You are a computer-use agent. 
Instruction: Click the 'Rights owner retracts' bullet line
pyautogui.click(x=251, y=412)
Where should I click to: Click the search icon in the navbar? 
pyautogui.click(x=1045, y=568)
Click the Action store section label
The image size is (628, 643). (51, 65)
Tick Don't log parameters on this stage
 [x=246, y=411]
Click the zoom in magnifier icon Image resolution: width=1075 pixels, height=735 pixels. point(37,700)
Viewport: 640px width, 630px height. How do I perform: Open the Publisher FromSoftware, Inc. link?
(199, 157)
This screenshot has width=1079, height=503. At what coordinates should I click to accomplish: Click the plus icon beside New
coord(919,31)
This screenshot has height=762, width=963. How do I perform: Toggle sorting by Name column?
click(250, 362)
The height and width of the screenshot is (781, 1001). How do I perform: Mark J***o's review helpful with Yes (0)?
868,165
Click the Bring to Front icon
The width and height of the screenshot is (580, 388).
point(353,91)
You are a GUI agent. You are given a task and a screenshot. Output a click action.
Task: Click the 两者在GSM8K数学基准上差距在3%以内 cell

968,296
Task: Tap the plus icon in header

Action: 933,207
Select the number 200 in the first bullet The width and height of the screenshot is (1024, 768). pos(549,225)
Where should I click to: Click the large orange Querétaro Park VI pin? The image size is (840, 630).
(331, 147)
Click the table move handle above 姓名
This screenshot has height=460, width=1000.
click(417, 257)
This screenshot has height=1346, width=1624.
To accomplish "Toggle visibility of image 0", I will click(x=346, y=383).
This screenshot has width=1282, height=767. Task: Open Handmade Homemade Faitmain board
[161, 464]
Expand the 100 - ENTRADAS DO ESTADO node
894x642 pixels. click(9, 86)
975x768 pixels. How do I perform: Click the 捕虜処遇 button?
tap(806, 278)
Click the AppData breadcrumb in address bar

=======

* _TO DO_: Each record above has to be printed again, word for word.

* _YOUR RESPONSE_:
You are a computer-use agent. 
Instruction: Click the 'Rights owner retracts' bullet line
pyautogui.click(x=251, y=412)
Where should I click to: Click the search icon in the navbar? 
pyautogui.click(x=1045, y=568)
Click the Action store section label
The image size is (628, 643). (51, 65)
Tick Don't log parameters on this stage
 [x=246, y=411]
Click the zoom in magnifier icon Image resolution: width=1075 pixels, height=735 pixels. point(37,700)
Viewport: 640px width, 630px height. How do I perform: Open the Publisher FromSoftware, Inc. link?
(199, 157)
This screenshot has width=1079, height=503. At what coordinates should I click to accomplish: Click the plus icon beside New
coord(919,31)
This screenshot has height=762, width=963. How do I perform: Toggle sorting by Name column?
click(250, 362)
The height and width of the screenshot is (781, 1001). How do I perform: Mark J***o's review helpful with Yes (0)?
868,165
Click the Bring to Front icon
The width and height of the screenshot is (580, 388).
point(353,91)
You are a GUI agent. You are given a task and a screenshot. Output a click action.
Task: Click the 两者在GSM8K数学基准上差距在3%以内 cell

968,296
Task: Tap the plus icon in header

Action: 933,207
Select the number 200 in the first bullet The width and height of the screenshot is (1024, 768). pos(549,225)
Where should I click to: Click the large orange Querétaro Park VI pin? The image size is (840, 630).
(331, 147)
Click the table move handle above 姓名
This screenshot has height=460, width=1000.
click(417, 257)
This screenshot has height=1346, width=1624.
To accomplish "Toggle visibility of image 0", I will click(x=346, y=383).
This screenshot has width=1282, height=767. Task: Open Handmade Homemade Faitmain board
[161, 464]
Expand the 100 - ENTRADAS DO ESTADO node
894x642 pixels. click(9, 86)
975x768 pixels. How do I perform: Click the 捕虜処遇 button?
tap(806, 278)
Click the AppData breadcrumb in address bar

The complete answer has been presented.